## Description of the task
In the entries below, substitute "image" for every "screenshot" and leave all other text unchanged. Write out the lines without the pictures.

## Saved entries
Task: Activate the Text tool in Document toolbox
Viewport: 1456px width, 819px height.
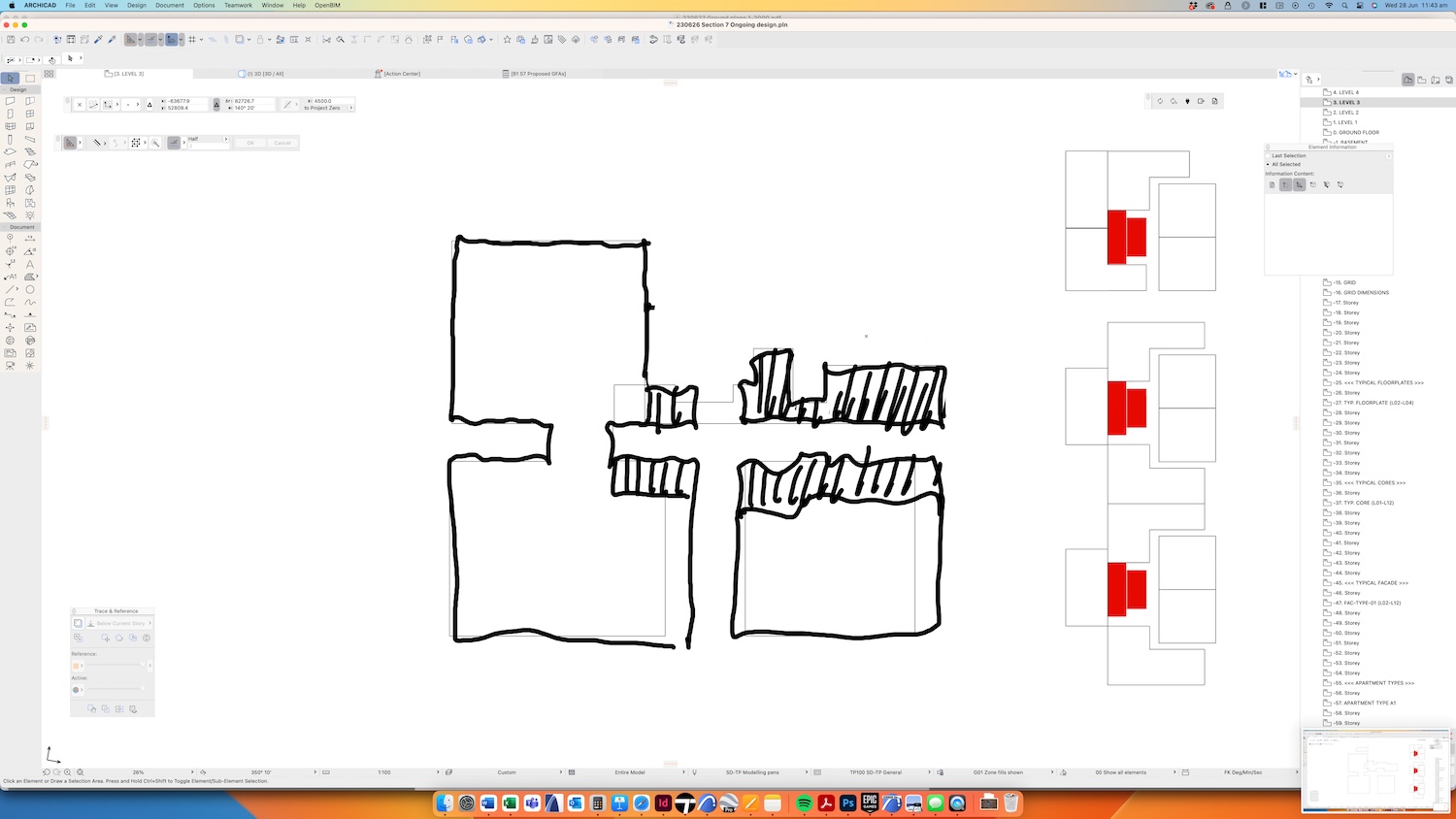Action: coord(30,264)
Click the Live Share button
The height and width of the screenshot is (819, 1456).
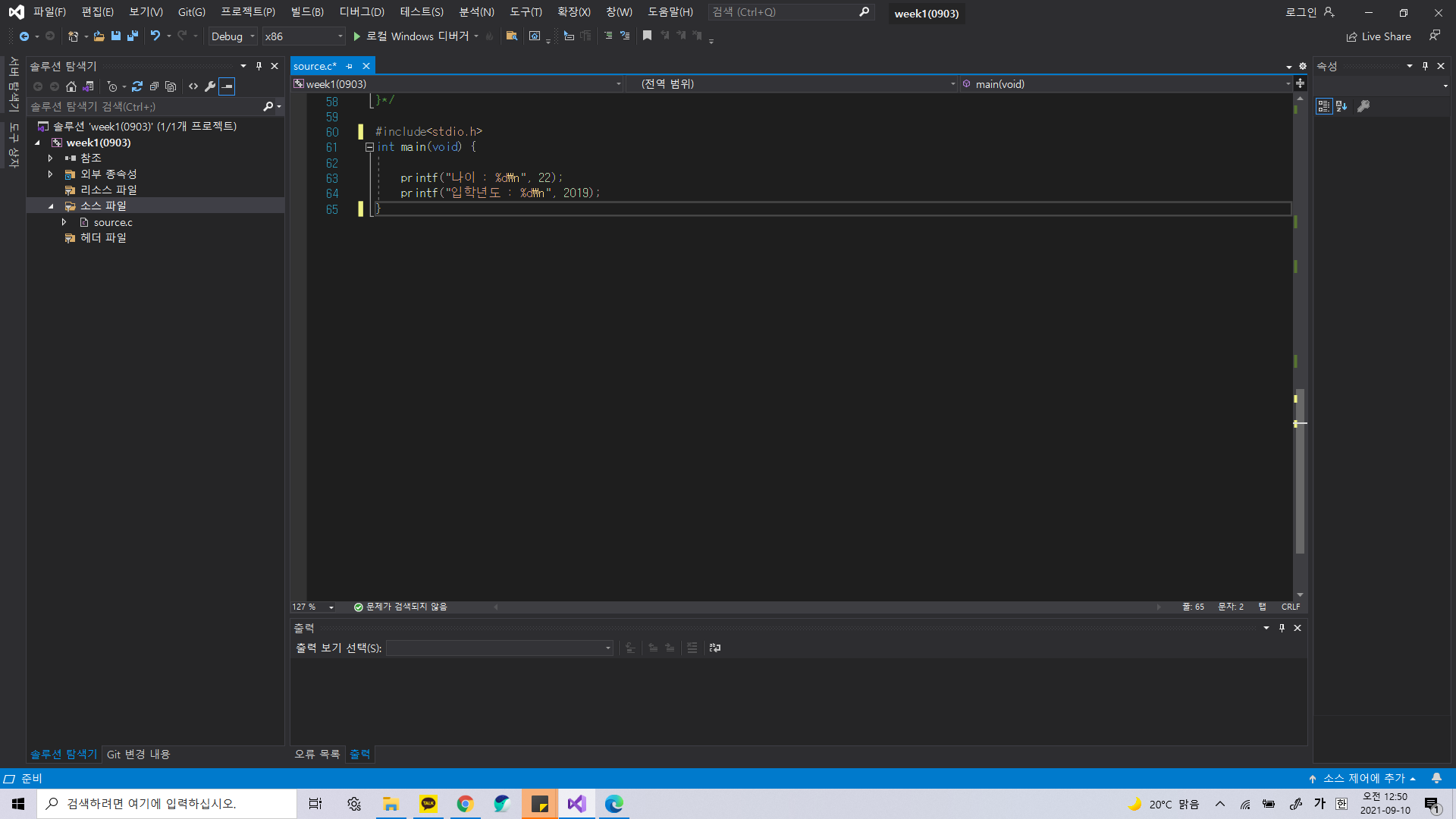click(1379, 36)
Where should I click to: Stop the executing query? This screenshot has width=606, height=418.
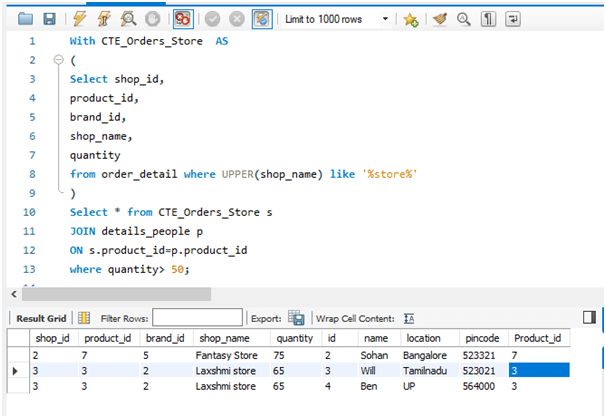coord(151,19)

## Solution to the problem
Task: Activate the Text tool in Document toolbox
Viewport: 1456px width, 819px height.
Action: coord(30,264)
Click the Live Share button
The height and width of the image is (819, 1456).
click(1379, 36)
Where should I click to: Stop the executing query? This image has width=606, height=418.
coord(151,19)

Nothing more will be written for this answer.